Ce faisant, on pourrait croire, et plusieurs participants ont souligné cet aspect, qu’il dépolitise fortement la question de l’occupation (même si le personnage de Reem refuse de trahir ses valeurs et son pays).
Mais les traumatismes individuels de Hasan et Huda qui nous sont donnés à voir sont bien liés explicitement à la situation d’être à la merci d’une puissance occupante toute-puissante et non pas des décompensations de personnages affectés de troubles mentaux ou victimes d’une histoire personnelle ou familiale pouvant expliquer leurs actes de trahison.

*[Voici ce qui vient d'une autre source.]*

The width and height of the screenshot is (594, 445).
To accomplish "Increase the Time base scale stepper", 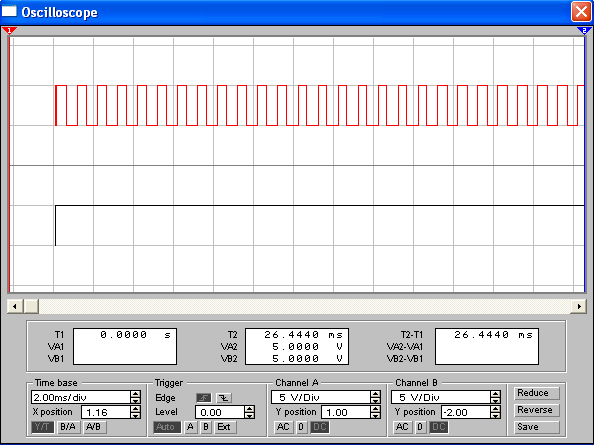I will 135,394.
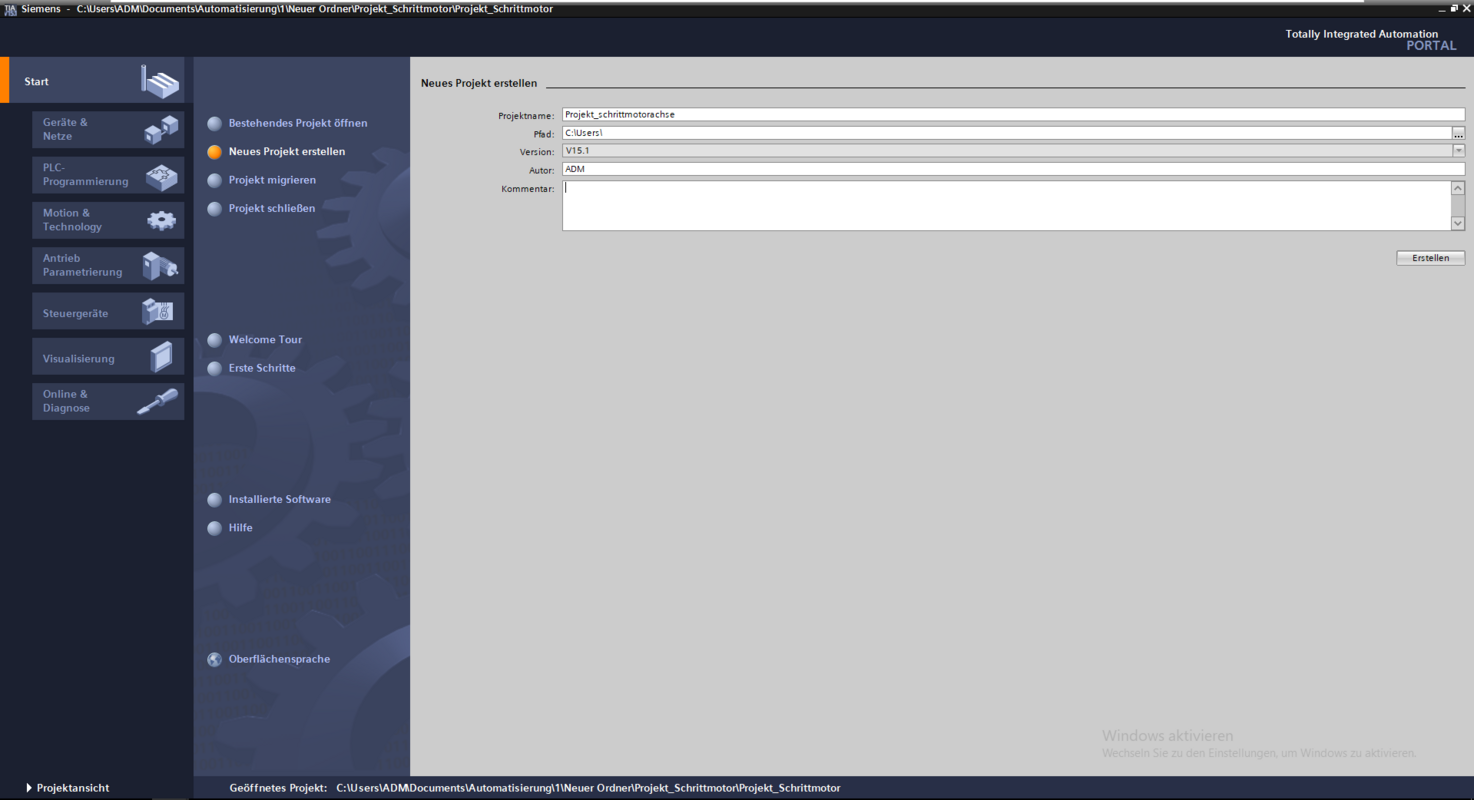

En fait, cette occupation prolongée amène à confondre causes et conséquences. Les causes ne sont pas à chercher dans la psychologie des personnages (ils réagissent comme ils peuvent avec ce qu’ils sont) mais dans l’origine de leurs traumatismes qui explicitement dans le film est bien dûe au fait de vivre sous occupation depuis plusieurs générations sans issue de sortie perceptible.
C’est aussi la raison pour laquelle la « collaboration sécuritaire » entre l’Autorité palestinienne et Israël, qui est si solidement installée dans le quotidien, participe à l’incorporation d’une « certaine normalité » de l’occupation dans la vie psychique des Palestiniens, hommes et femmes. Ce qui peut expliquer les interventions de Palestiniens lors du débat qui ont trouvé que le « piège » de Huda apparaît aujourd’hui assez peu crédible, même si des « coups tordus » incontrôlables sont toujours possibles.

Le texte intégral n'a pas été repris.